October’s Hunter’s Moon event put up an awesome show and this month’s supermoon event will be an equally stunning one considering that the moon will appear 7 per cent larger than normal.
This is because our natural satellite will be at its closest to Earth since 1948 on November 14 and this particular celestial event is also referred to as the frost moon by North American natives. The moon will appear full just two and a half hours after its closest approach (perigee) to Earth and that’s in the early hours on November 14.

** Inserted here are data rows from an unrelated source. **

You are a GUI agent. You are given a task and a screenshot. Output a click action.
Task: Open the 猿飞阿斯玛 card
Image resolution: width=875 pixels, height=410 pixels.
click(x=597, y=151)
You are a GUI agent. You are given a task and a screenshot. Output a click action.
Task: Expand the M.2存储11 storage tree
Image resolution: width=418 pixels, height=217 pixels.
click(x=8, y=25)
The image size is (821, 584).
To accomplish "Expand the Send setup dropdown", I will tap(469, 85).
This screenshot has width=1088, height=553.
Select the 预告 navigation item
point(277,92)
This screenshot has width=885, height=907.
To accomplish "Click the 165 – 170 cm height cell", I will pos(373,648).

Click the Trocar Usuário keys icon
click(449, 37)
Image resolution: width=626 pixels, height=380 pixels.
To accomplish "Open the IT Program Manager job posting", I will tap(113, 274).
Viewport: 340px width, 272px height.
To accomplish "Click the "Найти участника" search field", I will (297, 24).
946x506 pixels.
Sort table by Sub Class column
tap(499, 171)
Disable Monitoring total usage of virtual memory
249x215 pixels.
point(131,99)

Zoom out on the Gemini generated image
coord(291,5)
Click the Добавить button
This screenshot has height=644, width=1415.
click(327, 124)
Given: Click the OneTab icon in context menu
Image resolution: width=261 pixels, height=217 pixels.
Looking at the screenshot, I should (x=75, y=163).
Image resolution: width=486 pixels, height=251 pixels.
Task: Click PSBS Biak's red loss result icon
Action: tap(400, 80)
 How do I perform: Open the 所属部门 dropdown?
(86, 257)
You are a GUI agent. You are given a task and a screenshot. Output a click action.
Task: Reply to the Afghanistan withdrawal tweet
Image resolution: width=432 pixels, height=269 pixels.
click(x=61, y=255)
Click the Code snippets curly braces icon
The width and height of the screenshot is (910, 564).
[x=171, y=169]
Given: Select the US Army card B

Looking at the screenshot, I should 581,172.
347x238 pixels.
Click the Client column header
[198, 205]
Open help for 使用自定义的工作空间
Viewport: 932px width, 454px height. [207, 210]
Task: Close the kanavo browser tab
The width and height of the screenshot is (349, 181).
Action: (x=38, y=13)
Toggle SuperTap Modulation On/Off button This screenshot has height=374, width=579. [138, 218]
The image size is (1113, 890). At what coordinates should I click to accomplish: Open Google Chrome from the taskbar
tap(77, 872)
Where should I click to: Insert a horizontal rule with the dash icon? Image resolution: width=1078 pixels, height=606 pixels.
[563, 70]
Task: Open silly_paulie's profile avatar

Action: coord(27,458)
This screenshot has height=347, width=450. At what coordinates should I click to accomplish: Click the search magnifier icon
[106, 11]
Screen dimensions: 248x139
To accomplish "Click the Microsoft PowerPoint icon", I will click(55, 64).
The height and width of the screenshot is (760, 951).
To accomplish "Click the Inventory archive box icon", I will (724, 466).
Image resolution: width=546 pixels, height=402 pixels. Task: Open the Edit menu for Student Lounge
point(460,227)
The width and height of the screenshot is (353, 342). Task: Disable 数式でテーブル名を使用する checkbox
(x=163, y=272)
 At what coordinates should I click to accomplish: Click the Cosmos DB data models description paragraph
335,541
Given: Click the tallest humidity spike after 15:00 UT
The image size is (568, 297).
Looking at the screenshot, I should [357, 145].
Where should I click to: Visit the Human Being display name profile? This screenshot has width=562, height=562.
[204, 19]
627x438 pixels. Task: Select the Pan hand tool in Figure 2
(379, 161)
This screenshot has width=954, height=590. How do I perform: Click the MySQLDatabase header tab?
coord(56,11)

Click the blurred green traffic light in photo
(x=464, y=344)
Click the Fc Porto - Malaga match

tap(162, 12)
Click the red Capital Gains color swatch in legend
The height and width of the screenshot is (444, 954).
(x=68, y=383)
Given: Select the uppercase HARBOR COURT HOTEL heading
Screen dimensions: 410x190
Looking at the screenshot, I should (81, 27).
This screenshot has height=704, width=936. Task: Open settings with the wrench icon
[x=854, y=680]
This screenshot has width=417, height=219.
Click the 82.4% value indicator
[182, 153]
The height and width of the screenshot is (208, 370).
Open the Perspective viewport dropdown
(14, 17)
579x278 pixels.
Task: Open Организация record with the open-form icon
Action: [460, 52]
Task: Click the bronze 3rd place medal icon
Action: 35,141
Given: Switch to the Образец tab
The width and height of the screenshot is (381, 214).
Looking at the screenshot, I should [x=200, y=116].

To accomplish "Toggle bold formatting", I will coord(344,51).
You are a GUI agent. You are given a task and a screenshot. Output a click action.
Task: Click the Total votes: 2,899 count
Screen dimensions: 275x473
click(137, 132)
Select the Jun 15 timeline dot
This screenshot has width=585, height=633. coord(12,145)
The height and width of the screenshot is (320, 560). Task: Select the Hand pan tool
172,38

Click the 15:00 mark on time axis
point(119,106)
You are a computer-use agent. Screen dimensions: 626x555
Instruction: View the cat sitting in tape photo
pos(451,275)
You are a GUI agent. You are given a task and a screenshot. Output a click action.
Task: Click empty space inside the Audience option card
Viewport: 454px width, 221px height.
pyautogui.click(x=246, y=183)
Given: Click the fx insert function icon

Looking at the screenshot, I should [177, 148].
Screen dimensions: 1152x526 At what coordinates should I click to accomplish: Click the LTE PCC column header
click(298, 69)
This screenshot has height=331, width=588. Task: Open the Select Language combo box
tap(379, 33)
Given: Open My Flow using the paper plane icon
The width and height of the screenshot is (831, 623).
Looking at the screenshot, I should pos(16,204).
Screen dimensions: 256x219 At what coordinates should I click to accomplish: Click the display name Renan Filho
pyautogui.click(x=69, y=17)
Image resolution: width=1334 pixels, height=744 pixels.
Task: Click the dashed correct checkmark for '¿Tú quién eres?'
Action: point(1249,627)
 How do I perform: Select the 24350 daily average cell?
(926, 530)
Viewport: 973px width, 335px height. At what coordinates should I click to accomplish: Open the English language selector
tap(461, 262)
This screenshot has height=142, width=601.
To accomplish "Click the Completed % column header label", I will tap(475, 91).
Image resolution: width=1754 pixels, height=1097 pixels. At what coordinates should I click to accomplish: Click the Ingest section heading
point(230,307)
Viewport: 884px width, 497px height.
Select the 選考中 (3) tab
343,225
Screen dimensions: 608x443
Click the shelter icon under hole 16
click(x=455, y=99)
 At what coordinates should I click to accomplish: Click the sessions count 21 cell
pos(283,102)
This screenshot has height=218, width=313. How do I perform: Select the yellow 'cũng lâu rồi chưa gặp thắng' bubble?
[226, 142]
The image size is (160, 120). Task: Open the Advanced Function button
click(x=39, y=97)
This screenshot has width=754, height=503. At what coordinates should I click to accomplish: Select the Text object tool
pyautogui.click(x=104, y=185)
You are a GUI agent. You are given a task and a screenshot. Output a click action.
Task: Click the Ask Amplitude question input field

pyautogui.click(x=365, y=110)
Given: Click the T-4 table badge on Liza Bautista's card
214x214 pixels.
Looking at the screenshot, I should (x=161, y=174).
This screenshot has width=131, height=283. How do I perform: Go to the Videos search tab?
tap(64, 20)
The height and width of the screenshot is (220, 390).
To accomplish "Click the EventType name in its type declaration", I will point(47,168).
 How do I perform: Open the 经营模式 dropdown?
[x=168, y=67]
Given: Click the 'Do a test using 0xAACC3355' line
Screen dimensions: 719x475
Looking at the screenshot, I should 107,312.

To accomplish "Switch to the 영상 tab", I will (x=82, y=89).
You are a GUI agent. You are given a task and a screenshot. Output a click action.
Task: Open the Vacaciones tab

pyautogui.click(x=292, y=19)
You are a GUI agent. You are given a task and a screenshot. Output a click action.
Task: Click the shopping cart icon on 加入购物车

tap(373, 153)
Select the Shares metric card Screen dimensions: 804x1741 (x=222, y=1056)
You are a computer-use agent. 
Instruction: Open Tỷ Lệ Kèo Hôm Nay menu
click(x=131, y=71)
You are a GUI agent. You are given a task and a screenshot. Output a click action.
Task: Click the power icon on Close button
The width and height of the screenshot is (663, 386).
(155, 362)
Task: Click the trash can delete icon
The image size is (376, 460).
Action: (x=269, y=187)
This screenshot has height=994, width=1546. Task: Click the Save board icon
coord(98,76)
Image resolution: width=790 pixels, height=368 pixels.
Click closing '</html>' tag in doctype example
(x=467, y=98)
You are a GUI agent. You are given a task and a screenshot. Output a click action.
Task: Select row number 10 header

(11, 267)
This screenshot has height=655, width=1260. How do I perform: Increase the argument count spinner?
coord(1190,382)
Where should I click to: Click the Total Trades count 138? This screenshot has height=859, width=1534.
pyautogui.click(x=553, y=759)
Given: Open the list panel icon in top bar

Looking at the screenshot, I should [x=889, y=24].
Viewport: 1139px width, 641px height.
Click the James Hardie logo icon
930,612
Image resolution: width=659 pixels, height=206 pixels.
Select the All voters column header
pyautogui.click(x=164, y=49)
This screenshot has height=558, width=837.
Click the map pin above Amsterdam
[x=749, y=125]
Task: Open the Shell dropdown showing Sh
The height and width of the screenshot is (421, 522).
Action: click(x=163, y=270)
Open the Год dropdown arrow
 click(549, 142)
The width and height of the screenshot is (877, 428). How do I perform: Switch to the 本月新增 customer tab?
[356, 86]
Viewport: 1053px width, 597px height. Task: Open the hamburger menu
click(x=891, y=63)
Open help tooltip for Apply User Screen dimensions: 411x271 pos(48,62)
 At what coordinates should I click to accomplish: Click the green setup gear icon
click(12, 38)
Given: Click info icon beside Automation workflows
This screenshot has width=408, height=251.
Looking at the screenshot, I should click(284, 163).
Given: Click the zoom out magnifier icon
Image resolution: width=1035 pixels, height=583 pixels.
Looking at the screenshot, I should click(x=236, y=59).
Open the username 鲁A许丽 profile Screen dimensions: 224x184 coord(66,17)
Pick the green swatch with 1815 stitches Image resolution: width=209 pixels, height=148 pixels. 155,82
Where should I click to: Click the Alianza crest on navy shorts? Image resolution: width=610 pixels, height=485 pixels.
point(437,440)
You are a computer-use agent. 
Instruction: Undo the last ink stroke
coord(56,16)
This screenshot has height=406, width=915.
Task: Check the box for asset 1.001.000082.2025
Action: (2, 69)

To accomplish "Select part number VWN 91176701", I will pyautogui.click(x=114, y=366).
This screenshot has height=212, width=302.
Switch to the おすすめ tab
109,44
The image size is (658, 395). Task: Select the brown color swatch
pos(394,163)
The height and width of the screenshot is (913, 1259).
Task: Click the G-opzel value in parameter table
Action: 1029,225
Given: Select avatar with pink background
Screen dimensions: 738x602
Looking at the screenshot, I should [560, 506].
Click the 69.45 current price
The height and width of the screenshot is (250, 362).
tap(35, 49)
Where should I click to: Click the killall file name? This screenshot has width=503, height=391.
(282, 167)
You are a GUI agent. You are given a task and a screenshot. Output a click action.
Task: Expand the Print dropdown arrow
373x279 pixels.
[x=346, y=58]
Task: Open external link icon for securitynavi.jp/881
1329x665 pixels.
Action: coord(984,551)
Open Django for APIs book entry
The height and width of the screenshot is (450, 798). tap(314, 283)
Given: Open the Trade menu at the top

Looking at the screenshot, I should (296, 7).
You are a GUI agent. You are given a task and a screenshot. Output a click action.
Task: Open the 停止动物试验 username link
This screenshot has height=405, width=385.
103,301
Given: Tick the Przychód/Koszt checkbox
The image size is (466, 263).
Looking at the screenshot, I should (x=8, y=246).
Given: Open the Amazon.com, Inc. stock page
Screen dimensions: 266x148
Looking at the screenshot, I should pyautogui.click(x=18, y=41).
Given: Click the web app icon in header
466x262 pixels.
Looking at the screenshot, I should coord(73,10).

The run up to the supermoon event will be exciting as well considering that we have the Leonid meteor shower that will be visible starting the first week of November and peak on November 17. However, the meteor shower won’t be an awesome show because the waning, gibbous moon (90 per cent lit) will be up high in the sky all night, and its brightness will effectively overshadow all those sparkling meteors.
The Lionid meteor shower will be visible throughout November starting November 6 till 30, and once the brightness of the moon starts fading, you will able to view the meteor shower across the night sky towards the end of November.
Beyond the meteor shower, there is planetary show as well. Starting November, Venus will be seen shining brightly about a hand’s width (at arm’s length) above the SW horizon just after sunset. You won’t have a whole lot of time on your hands to catch a glimpse of Venus because it will be available only for a couple of hours each evening. However, Saturn will start appearing as darkness takes over. Unless you have clear skies, you won’t be able to catch a glimpse of Saturn through the naked eye and so use of binoculars is advised.
You will be able to see both Venus and Saturn on the evening of November 3 in the SW sky about 30 minutes after sunset, with the crescent moon to the upper left of Venus. As November progresses, Venus will climb higher in the evening sky, while Saturn slowly disappears into the bright twilight of early evening.
Mars will also be visible in the SW sky shortly after the sky darkens, with the best views coming after twilight ends. But Mars is at a greater distance from us currently and for this reasons it will be dim even through binoculars or a set of small scopes. On the evenings of November 5 and 6, the waxing crescent moon appears near Mars.
Mercury will also join the planetary party, but not until end of November. If you want to catch of glimpse of Mercury, it will appear just above the SW horizon about 30 minutes after sunset on November 30. To spot it, look for the slim, crescent of the one-day-old moon sitting to the right of Mercury.
Jupiter will also be visible, but in the mornings this month. You will be able to see it rising in the ESE about two and a half hours before the sun. By the end of the month, Jupiter will appear about 2:30 a.m. At mid-month, look for Jupiter above the ESE horizon, with the bright stars Arcturus to it’s left and Spica just below it.